Nos travaux ont commencé depuis le mois de septembre. Ils comprennent des auditions et des déplacements, dont l’objectif est d’interroger et d’échanger avec les acteurs de la filière de papier recyclé, du tri et de la collecte, les papetiers, les industriels, les syndicats… Le but : avoir un maximum d’informations, de points de vue permettant d’aboutir à une connaissance forte du secteur et des enjeux. Ces travaux donneront lieu à l’écriture d’un rapport, au cours du premier semestre 2021, qui dressera un constat sur la problématique et des recommandations que nous souhaitons les plus concrètes possibles.
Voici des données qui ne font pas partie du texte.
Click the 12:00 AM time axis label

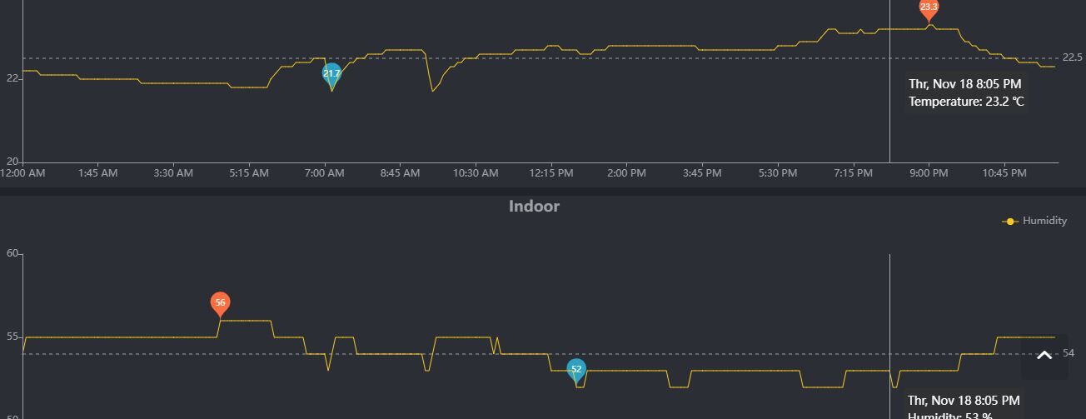[x=22, y=173]
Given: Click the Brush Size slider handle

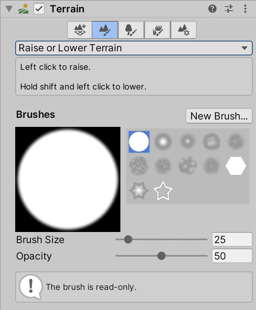Looking at the screenshot, I should click(128, 239).
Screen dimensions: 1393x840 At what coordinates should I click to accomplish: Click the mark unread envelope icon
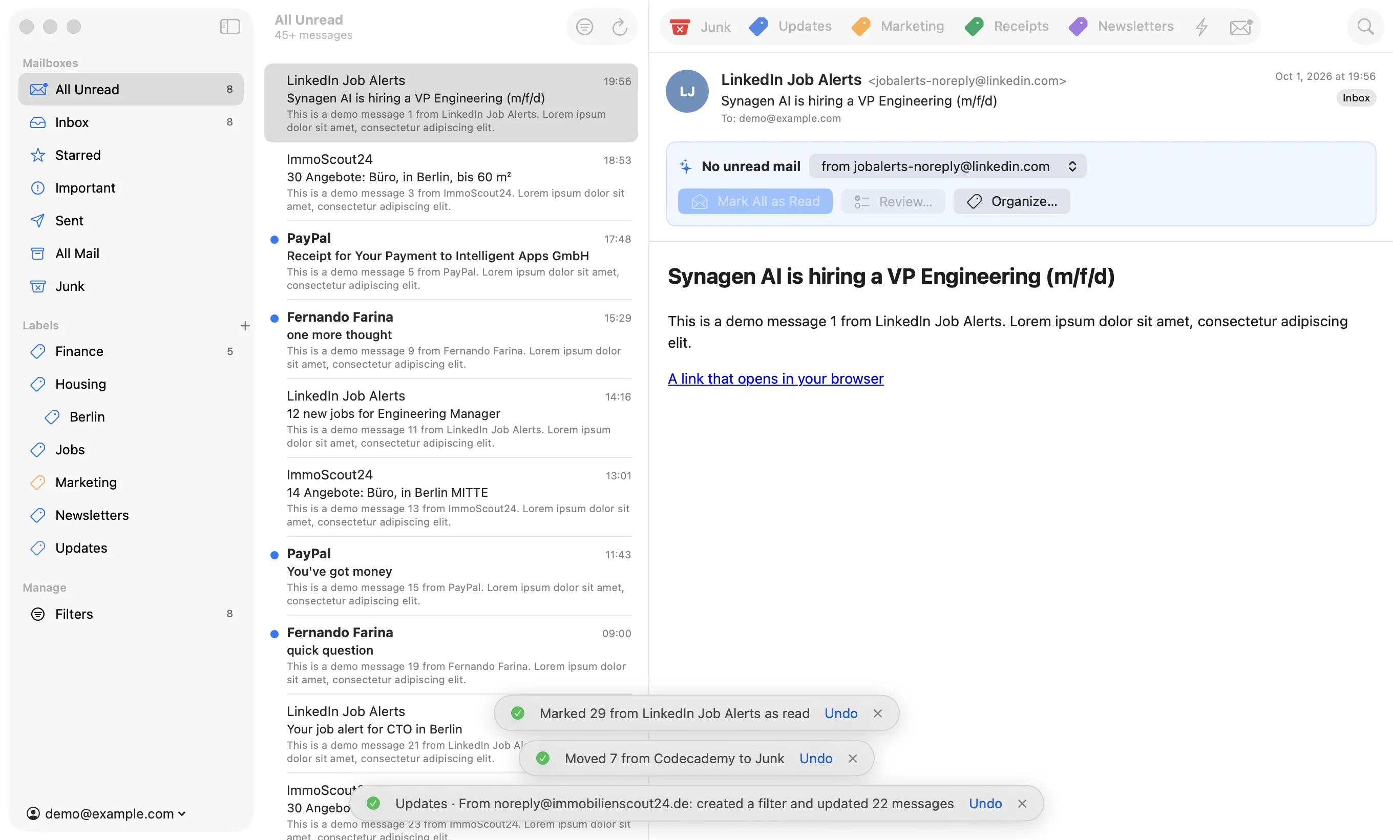1240,27
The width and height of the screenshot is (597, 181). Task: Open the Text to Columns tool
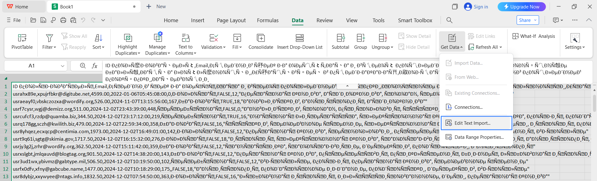click(x=186, y=38)
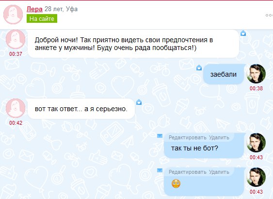Click Лера's avatar in the chat header

(x=13, y=15)
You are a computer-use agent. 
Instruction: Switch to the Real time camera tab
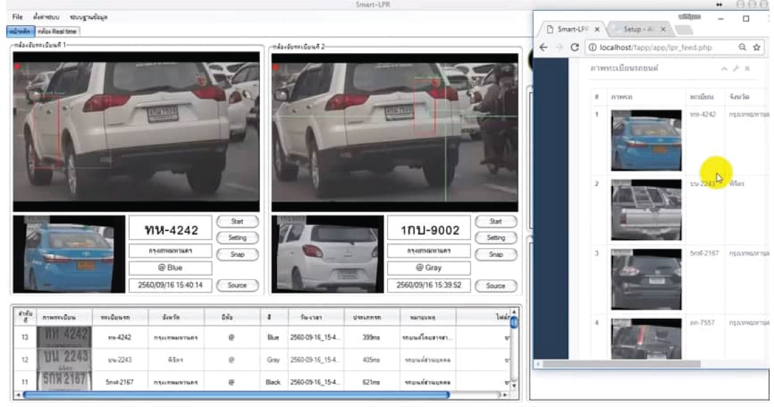58,31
Peut-on dans cette réflexion, faire évoluer les mentalités qui opposent souvent papier recyclé/et vierge, quel est votre point de vue à ce sujet notamment pour la presse magazine ?

Le papier vierge et le papier recyclé sont encore trop souvent opposés, alors qu’ils sont avant tout complémentaires !

Ainsi, la fibre de la cellulose se dégradant au fur et à mesure de ses utilisations successives, la matière vierge est indispensable à son renouvellement dans la boucle de production du papier. Ceci posé, demeure la question du développement de l’usage de papier recyclé, notamment dans la presse magazine : la majorité des magazines sont aujourd’hui imprimés à partir de papier vierge. Comment inciter cette presse a utilisé davantage de papier recyclé ? A la commission de chercher si les lecteurs sont prêts et demandeurs d’un changement. Un autre enjeu : celui de l’équilibre qui doit être trouvé et qui permette de développer l’usage de papier recyclé sans déstabiliser la filière de fabrication de papier vierge. Une approche globale est absolument indispensable.

Faut-il relocaliser des usines de recyclage de papier, après le spectaculaire scandale de l’usine du Bessé d’ex Arjowiggins ?

Il est vrai que la situation de l’usine de Bessé-sur-Braye, qui fait d’ailleurs écho à la fermeture de l’usine UPM Chapelle Darblay, symbolise bien les difficultés rencontrées par la filière du papier recyclé en France. Après des mois d’incertitude, l’usine sarthoise a trouvé un repreneur canadien : Paper Mill Industries. La relocalisation d’usines de papier recyclé s’inscrirait pleinement dans la dynamique lancée par le Président de la République qui – pour remédier aux difficultés d’approvisionnement de plusieurs secteurs français mis en exergue par le confinement – a annoncé le 28 août dernier que 15 milliards d’euros seraient consacrés, dans le plan de relance, à l’innovation et la relocalisation industrielle.

La filière du papier recyclé pourrait y prendre sa part.

 Vos réflexions doivent-elles permettre au papier de participer à la sobriété numérique, nécessaire comme l’a montré le récent rapport de la mission d’information sénatoriale sur l’empreinte environnementale du numérique, présidé par Hervé Maurey ?

Vous avez raison. L’usage inconsidéré du numérique pourrait avoir un impact environnemental significatif.  Le rapport que vous citez dresse des pistes intéressantes quant à la nécessité de tendre vers plus de sobriété numérique. Il rappelle notamment que si aucune politique publique n’est déployée en la matière, le numérique pourrait atteindre près de 7% des émissions de gaz à effet de serre de la France, un niveau bien supérieur à celui actuellement émis par le transport aérien (4,7%). Fort de ce constat, l’usage du papier recyclé pourrait représenter une partie de la solution. Favoriser son usage permettrait de diminuer de facto l’usage du numérique. On le voit encore ici. Le papier recyclé constitue une réelle opportunité.